Affondavo in lei ma in lei, lentamente, mi sentivo rinascere.
Sfiniti dai nostri amplessi infuocati, rimanemmo stesi nel letto uno di
fianco all'altra, silenziosi, pensierosi, fradici dei nostri umori e
delle nostre voglie. Umidi dei nostri desideri di fuga.
“Posso
rimanere a dormire?”. Più che una domanda era una preghiera. Questa era
la mia gente e alla mia gente non avrei mai potuto dire di no. Si
addormentò in breve tempo. Stanca reduce dal campo di battaglia della
vita.
Mi alzai e mi feci una birra. L'occhio mi cadde distrattamente
sul tavolo. Carta e penna erano lì. Un brivido mi corse per la schiena.

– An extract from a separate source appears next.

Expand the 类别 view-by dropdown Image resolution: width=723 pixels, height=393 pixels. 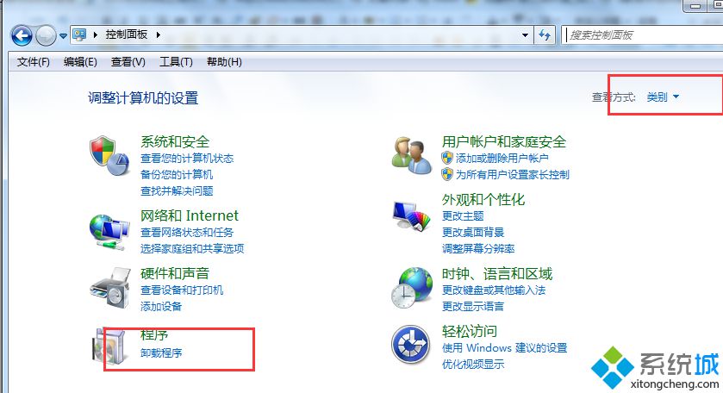pyautogui.click(x=663, y=97)
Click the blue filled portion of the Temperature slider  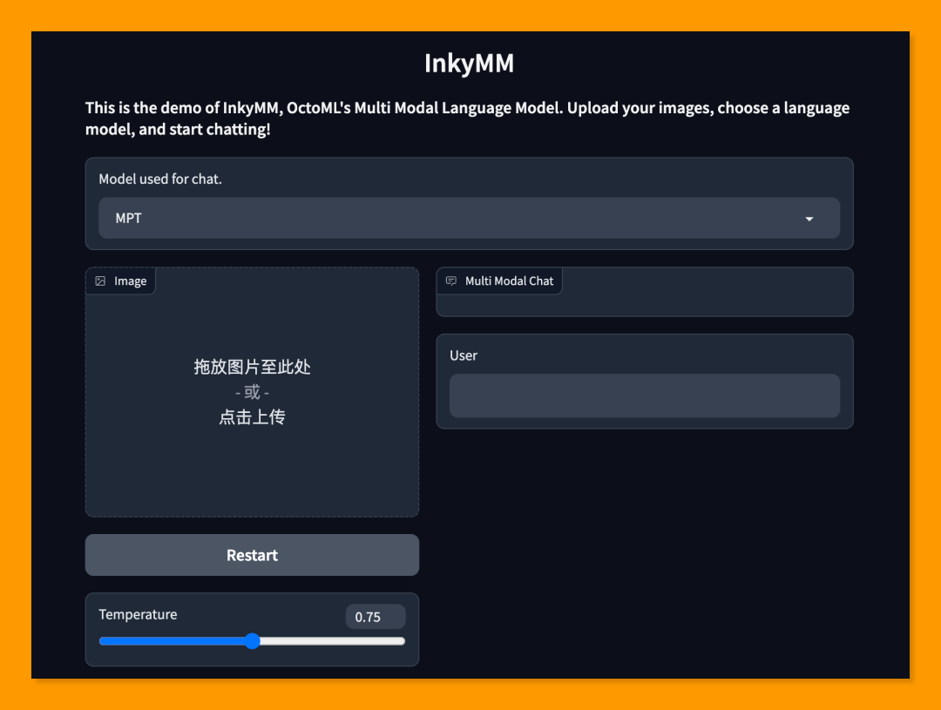173,641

Freddo? No! Era l'eccitazione di un'idea che finalmente appariva
nitida. Era il fremito nel sentire nuovamente quell'ispirazione a lungo
smarrita. Mi sedetti sulla sedia, presi in mano la penna e, fluide, le
parole iniziarono a correre sotto di me.
Lei russava pesantemente.
Mi voltai a guardarla in tutta la sua volgarità, in tutta la sua
tenerezza. Lei era la mia gente, apparteneva al mio mondo. Lei era la
mia musa ispiratrice.
Sfacciatamente troia!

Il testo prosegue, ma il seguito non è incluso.